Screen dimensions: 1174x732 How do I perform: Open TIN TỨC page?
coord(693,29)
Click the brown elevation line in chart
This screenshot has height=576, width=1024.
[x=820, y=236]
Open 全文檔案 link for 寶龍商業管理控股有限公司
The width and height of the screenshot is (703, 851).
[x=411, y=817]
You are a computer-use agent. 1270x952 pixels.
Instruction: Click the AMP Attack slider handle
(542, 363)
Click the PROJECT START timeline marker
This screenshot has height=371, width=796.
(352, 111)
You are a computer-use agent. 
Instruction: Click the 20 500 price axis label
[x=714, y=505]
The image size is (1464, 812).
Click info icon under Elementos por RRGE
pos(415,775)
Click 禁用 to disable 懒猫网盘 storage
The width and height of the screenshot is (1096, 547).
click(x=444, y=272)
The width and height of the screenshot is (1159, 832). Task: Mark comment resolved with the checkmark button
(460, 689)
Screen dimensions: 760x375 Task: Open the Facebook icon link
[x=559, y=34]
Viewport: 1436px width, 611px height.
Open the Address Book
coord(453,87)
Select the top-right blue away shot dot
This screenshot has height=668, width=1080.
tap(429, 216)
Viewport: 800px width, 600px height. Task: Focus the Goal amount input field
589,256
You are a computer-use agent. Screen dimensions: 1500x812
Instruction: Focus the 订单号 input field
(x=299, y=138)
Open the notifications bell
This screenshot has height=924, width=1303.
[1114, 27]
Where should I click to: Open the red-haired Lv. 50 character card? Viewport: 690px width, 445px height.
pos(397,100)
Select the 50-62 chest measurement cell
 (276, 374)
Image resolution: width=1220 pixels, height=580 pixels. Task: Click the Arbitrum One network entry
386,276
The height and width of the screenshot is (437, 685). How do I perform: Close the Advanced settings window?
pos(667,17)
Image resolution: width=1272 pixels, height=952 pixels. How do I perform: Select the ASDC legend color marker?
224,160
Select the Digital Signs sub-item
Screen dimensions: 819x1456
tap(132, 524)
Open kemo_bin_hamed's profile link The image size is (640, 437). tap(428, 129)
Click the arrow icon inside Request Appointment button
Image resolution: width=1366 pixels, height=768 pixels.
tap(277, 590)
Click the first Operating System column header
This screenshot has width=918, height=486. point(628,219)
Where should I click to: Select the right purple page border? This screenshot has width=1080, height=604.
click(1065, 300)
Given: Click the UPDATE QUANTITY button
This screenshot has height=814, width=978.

━━━━

Repeat the listing above exactly, line for line.

__Answer to this task__.
Screen dimensions: 1174x732 How do I perform: Open TIN TỨC page?
coord(693,29)
Click the brown elevation line in chart
This screenshot has height=576, width=1024.
[x=820, y=236]
Open 全文檔案 link for 寶龍商業管理控股有限公司
The width and height of the screenshot is (703, 851).
[x=411, y=817]
You are a computer-use agent. 1270x952 pixels.
Instruction: Click the AMP Attack slider handle
(542, 363)
Click the PROJECT START timeline marker
This screenshot has height=371, width=796.
(352, 111)
You are a computer-use agent. 
Instruction: Click the 20 500 price axis label
[x=714, y=505]
The image size is (1464, 812).
Click info icon under Elementos por RRGE
pos(415,775)
Click 禁用 to disable 懒猫网盘 storage
The width and height of the screenshot is (1096, 547).
click(x=444, y=272)
The width and height of the screenshot is (1159, 832). Task: Mark comment resolved with the checkmark button
(460, 689)
Screen dimensions: 760x375 Task: Open the Facebook icon link
[x=559, y=34]
Viewport: 1436px width, 611px height.
Open the Address Book
coord(453,87)
Select the top-right blue away shot dot
This screenshot has height=668, width=1080.
tap(429, 216)
Viewport: 800px width, 600px height. Task: Focus the Goal amount input field
589,256
You are a computer-use agent. Screen dimensions: 1500x812
Instruction: Focus the 订单号 input field
(x=299, y=138)
Open the notifications bell
This screenshot has height=924, width=1303.
[1114, 27]
Where should I click to: Open the red-haired Lv. 50 character card? Viewport: 690px width, 445px height.
pos(397,100)
Select the 50-62 chest measurement cell
 (276, 374)
Image resolution: width=1220 pixels, height=580 pixels. Task: Click the Arbitrum One network entry
386,276
The height and width of the screenshot is (437, 685). How do I perform: Close the Advanced settings window?
pos(667,17)
Image resolution: width=1272 pixels, height=952 pixels. How do I perform: Select the ASDC legend color marker?
224,160
Select the Digital Signs sub-item
Screen dimensions: 819x1456
tap(132, 524)
Open kemo_bin_hamed's profile link The image size is (640, 437). tap(428, 129)
Click the arrow icon inside Request Appointment button
Image resolution: width=1366 pixels, height=768 pixels.
tap(277, 590)
Click the first Operating System column header
This screenshot has width=918, height=486. point(628,219)
Where should I click to: Select the right purple page border? This screenshot has width=1080, height=604.
click(1065, 300)
Given: Click the UPDATE QUANTITY button
This screenshot has height=814, width=978.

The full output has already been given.